Kalau Minyak Dunia Semakin Murah, BBM Juga Harus Turun



JAKARTA. Kendati harga minyak mentah kian murah, pemerintah masih juga lamban meresponnya dengan menurunkan harga bahan bakar minyak (BBM) bersubsidi. Kali ini, Presiden Susilo Bambang Yudhoyono kembali hanya mengisyaratkan pemerintah akan menurunkan harga jika harga minyak dunia masih terus merosot. Presiden menyampaikan sinyal ini Minggu (21/12) kemarin, dalam acara Musyawarah Nasional (Munas) V Kamar Dagang dan Industri Indonesia (Kadin).
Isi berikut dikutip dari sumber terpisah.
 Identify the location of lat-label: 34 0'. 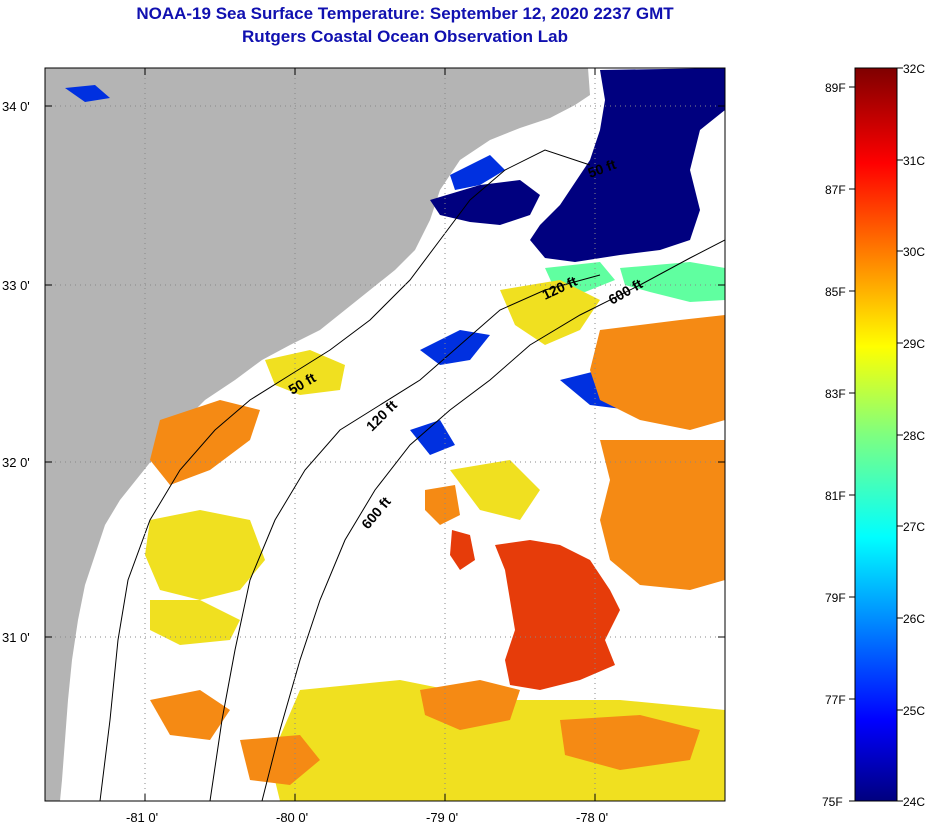
(16, 106).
Sejak 1 Desember 2008 lalu pemerintah sudah dua kali memangkas harga BBM. Penurunan harga ini seiring dengan melorotnya harga minyak mentah dunia. Tapi jelas terlihat, penurunan harga BBM bersubsidi tidaklah secepat penurunan harga minyak. Pemerintah selalu beralasan, kurs rupiah yang belakangan melemah adalah sebab lambannya penurunan harga BBM bersubsidi. Padahal, juga jelas terlihat, melemahnya kurs rupiah tidaklah setajam penurunan harga minyak dunia. Kepala Badan Kebijakan Fiskal Departemen Keuangan Anggito Abimanyu menegaskan, saat ini pemerintah masih sedang menghitung harga baru BBM bersubsidi. "Kami meng-exercise sampai harga minyak mentah US$ 30 per barel," ujarnya. Namun, Anggito masih merahasiakan hasil perhitungan itu. Dia masih menunggu stabilnya nilai tukar rupiah dan harga minyak mentah dunia. Pengamat Perminyakan Kurtubi meramalkan, harga minyak mentah bisa terus tergerus meski Organisasi Negara Pengekspor Minyak (OPEC) memangkas produksi. Sebabnya, permintaan minyak memang menurun drastis. Kurtubi memperkirakan, harga minyak bisa turun hingga US$ 30 per barel. Kalau kondisi itu terjadi, Kurtubi pun menyarankan pemerintah segera memangkas lagi harga Premium dan Solar hingga menjadi Rp 4.000 per liter. Kembali lagi, satu-satunya faktor yang masih bisa menjadi alasan penghambat penurunan harga BBM adalah nilai tukar rupiah terhadap dolar Amerika Serikat (AS). Ekonom Standard Chartered Bank Fauzi Ikhsan memprediksi, nilai tukar rupiah masih akan melemah hingga semester pertama 2009 nanti. "Karena situasi ekonomi Amerika yang belum ada tanda-tanda pemulihan," ujar Fauzi. Ramalan Standard Chartered, sepanjang 2009 nanti, nilai tukar rupiah berada pada level Rp 10.000 hingga Rp 10.500 per dolar AS. Fauzi mengatakan, rupiah baru menguat pada semester kedua tahun depan.